Referral should also be considered to a clinical geneticist for anyone with a family history of young first degree relatives with colorectal cancer. 

How is one screened?

CT colonography either with or without intravenously administered contrast.  This is undertaken with a low-dose CT radiation scan prior to which the patient will have been asked to clear their bowel with the use of laxatives.  The advantage of this scan is that it also shows extracolonic organs and at the same time a CT scan of the chest if required or CT coronary calcium score can be undertaken.  The disadvantages are that if a polyp is found, this will require a further referral for traditional colonoscopy.

Colonoscopy

A traditional method where a fiberoptic telescope is inserted through the anus with prior bowel preparation with laxatives.  The advantages are that any polyps can be removed at the time, but no other organs are visualised. 

FIT test

This is a faecal immunochemical test which will highlight whether any blood is present in the stool which might be indicative of a rectal/colonic lesion.  This is not a very accurate assessment and should in no way be utilised as an alternative to CT colonography or colonoscopy.  A FIT test can be performed annually or two years post colonoscopy or CT colonography. 
CT colonography/colonoscopy is recommended every five years subject to a negative initial test. 

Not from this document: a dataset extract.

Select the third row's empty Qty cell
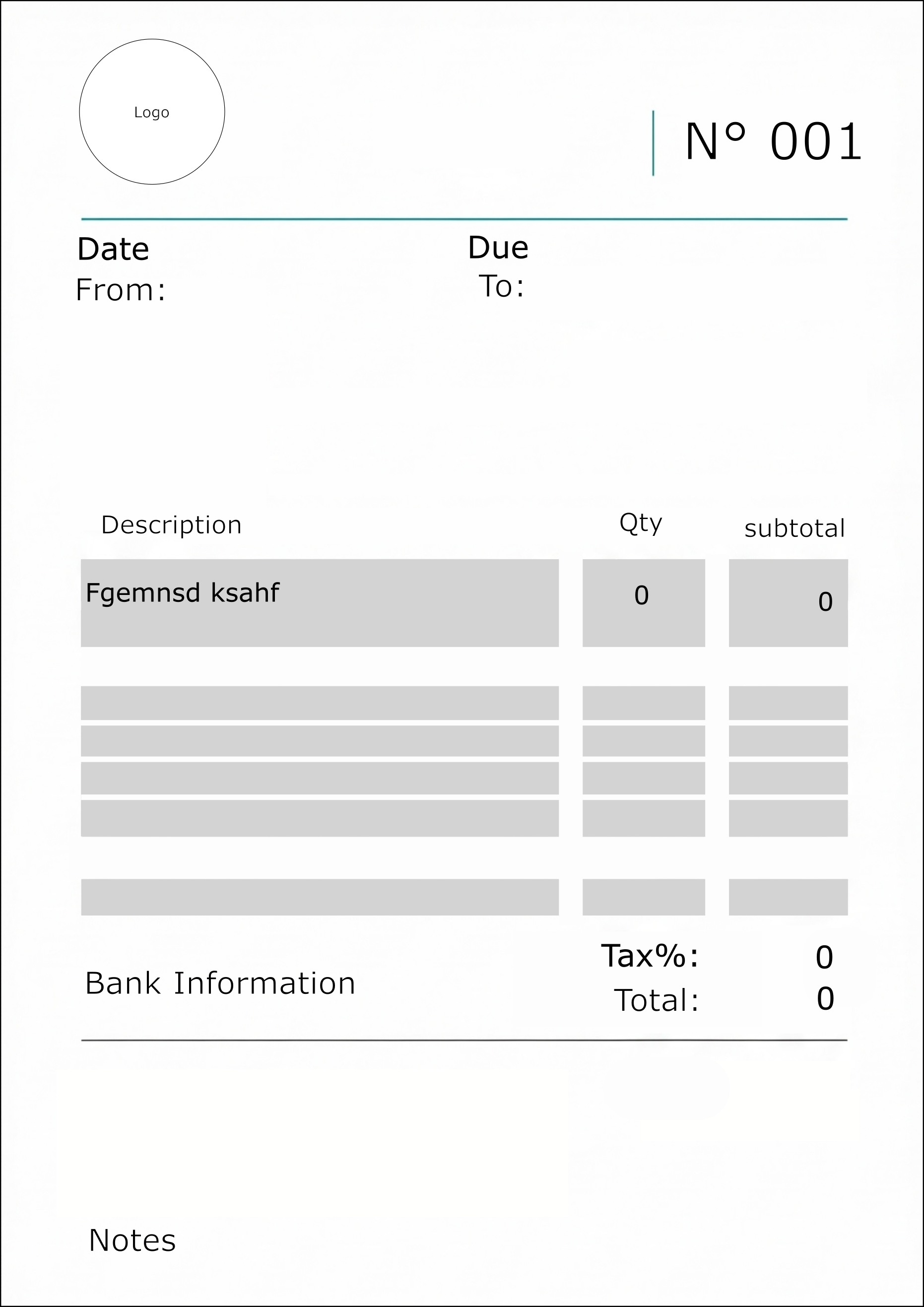 click(644, 741)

Symptomatic patients of any age should be referred to a gastroenterologist or colorectal surgeon.  Symptoms include any change in bowel habit, blood in the stool, abdominal pain, discomfort or bloating.

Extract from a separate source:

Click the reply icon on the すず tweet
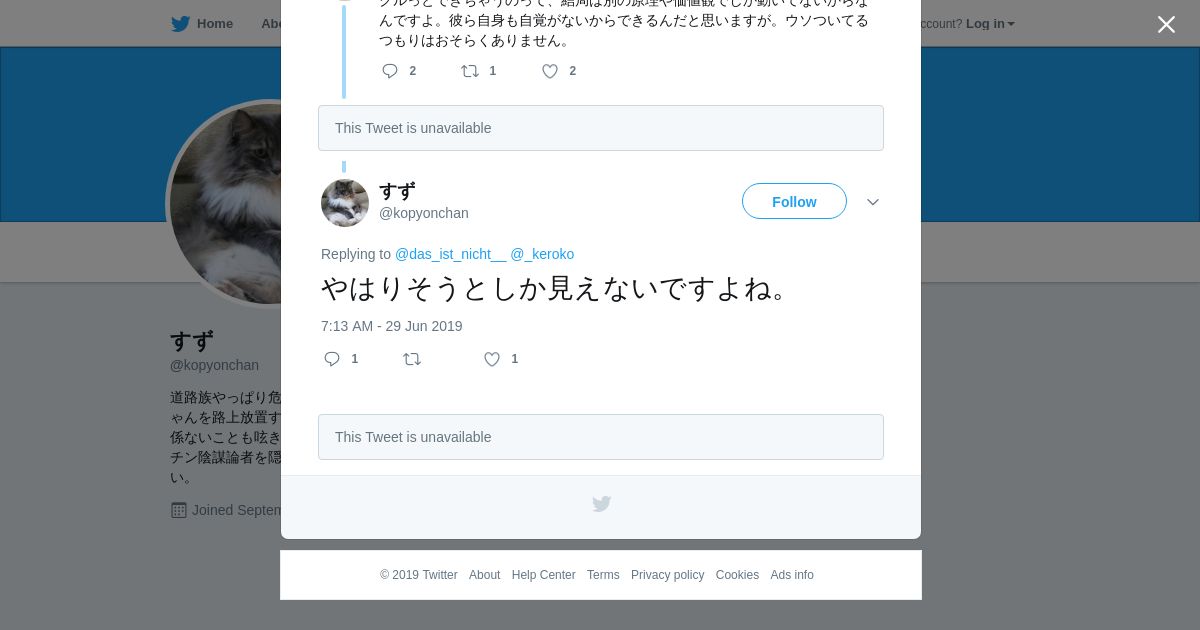 click(332, 359)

Reiterating how can one self-help to reduce the risk of colorectal cancer

  1. Staying at a healthy weight may help to lower risk.
  1. Physical activity.  Increasing the intensity and amount of physical activity may help to reduce risk. 
  1. Diet.  Limiting red and processed meats and eating more vegetables and fruits may help lower risk.
  2. Alcohol.          Avoiding alcohol may help to reduce risk.
  1. Cessation of smoking.
  1. Vitamins, calcium and magnesium. Studies have shown that taking a daily multivitamin containing folic acid may lower colorectal cancer risk.  This, however, is controversial as some studies have hinted that folic acid may help existing tumours to grow.  More research is needed.  Studies have also suggested that vitamin D might lower colorectal cancer risk.  However, as vitamin D is provided by sun exposure, this has not been recommended as a way to lower colorectal cancer currently.  There have also been other studies showing that low blood vessels of vitamin D do increase risk.  It is suggested that vitamin D levels should be monitored and supplemented by oral medication as required.

Low levels of dietary calcium have been linked with an increased risk of colorectal cancer in some studies.  Other studies have also shown that increasing calcium intake may lower colorectal cancer risk.  However, there is an association with increased calcium with prostate cancer.  Currently, further studies are recommended in order to be able to provide the appropriate advice.

Calcium and vitamin D probably work together to reduce colorectal cancer risk.

Magnesium.  Some studies have suggested that a diet high in magnesium reduces colorectal cancer.  Again, more research is required.

  1. Non-steroidal anti-inflammatory drugs.     Many studies have shown that people who regularly take aspirin or other non-steroidal anti-inflammatory medications such as ibuprofen have a lower risk of colorectal cancer and polyps.  However, aspirin and non-steroidals can cause serious or even life-threatening side effects such as bleeding from the intestine and these can outweigh the benefits of taking medicines.  At this stage, there is no specific recommendation to take non-steroidal anti-inflammatories in order to lower colorectal cancer risk.
  1. Hormone replacement therapy.  Studies have shown that taking oestrogen and progesterone after the menopause may reduce a woman’s risk of developing colorectal cancer.  However, cancers found in these women appear to show that they are at a more advanced stage.  There also the effects of taking hormones which increase the risk of cardiovascular disease, blood clots and cancers of the breast and lung and therefore HRT is not recommended as an aid to lowering colorectal cancer risk.